The data also suggests that I should probably avoid highly uncertain, fast-growing, early-stage health care companies, even with strong tailwinds behind them (I know it sounds obvious). The list includes Interpace Diagnostic (IDXG, Financial), Evolent Health (EVH, Financial) and NantHealth (NH, Financial). There are different reasons why these investment have not worked out well. In most of the cases, I’ve not only visited the companies and met with the management teams, but also talked to competitors and customers. This is very humbling because I’ve been spending a considerable amount of time building a competency in the health care sector.

Another weak spot of mine seems to be medium-uncertainty, decent companies facing industry headwinds. Discovery Communication (DISCK, Financial), DaVita (DVA) and Colfax (CFX, Financial) are examples of this category. I’ve written about all three of them in the past.

Now comes examples of winners.

My batting average is very high when it comes to low-uncertainty, steady compounders with tailwinds across sectors such as Nestle (NSRGY, Financial) and Markel (MKL).

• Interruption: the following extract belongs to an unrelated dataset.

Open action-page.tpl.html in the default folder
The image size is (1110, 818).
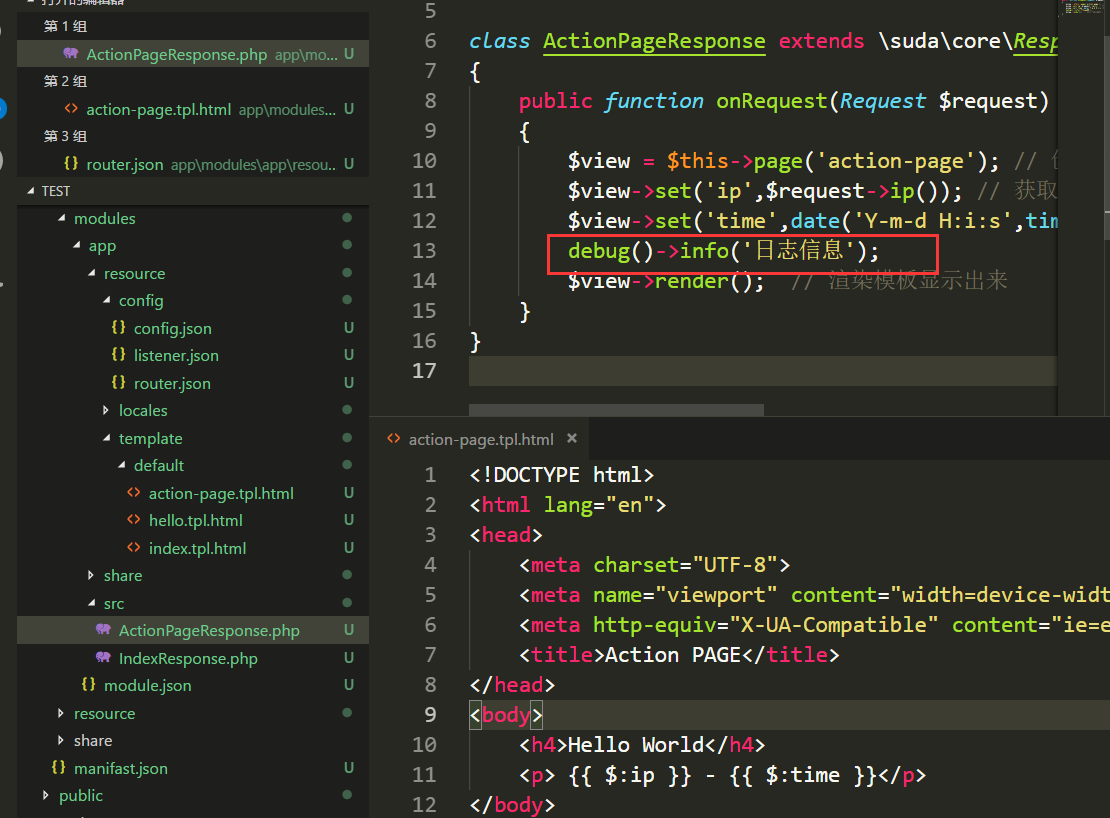[x=220, y=493]
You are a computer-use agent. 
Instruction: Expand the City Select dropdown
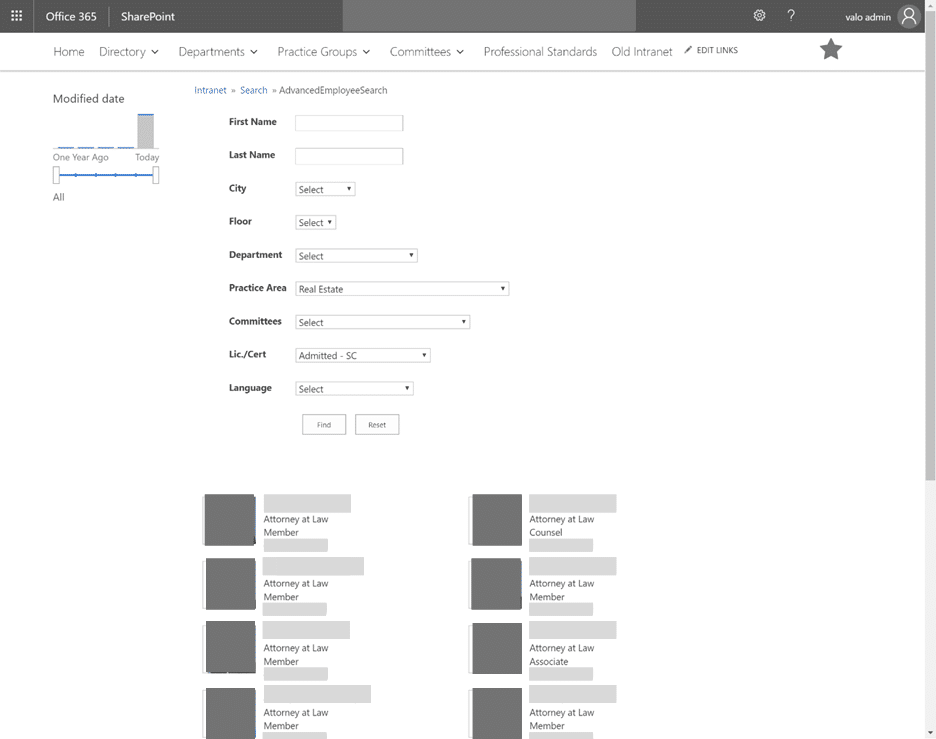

Low-uncertainty, consumer-steady compounders also seem to be my sweet spot. My past investments in Nestle, Dollar General (DG), Dollar Tree (DLTR), Kweichow Maotai (SZSE:600519) and Wuliangye Yibin (SZSE:000858) have all done very well for me.

Another very surprising finding is that my batting average is very high when it comes to banks. My investments in a group of Chinese Banks, Bank of America (BAC), US Bancorp (USB), JPMorgan (JPM) and Wells Fargo (WFC) have all produced very satisfactory returns.

Conclusion:

From reflecting upon my own mistakes and talking to many other investors, I’ve observed that few investors really know what their strike zone is. But all of us have sweet spots and weak spots, and it’s extremely important to figure what they are so we can stay around our smart spots and stay away from our weak spots. By going through a similar exercise that I outlined in this article, we can all be more like Tom Watson.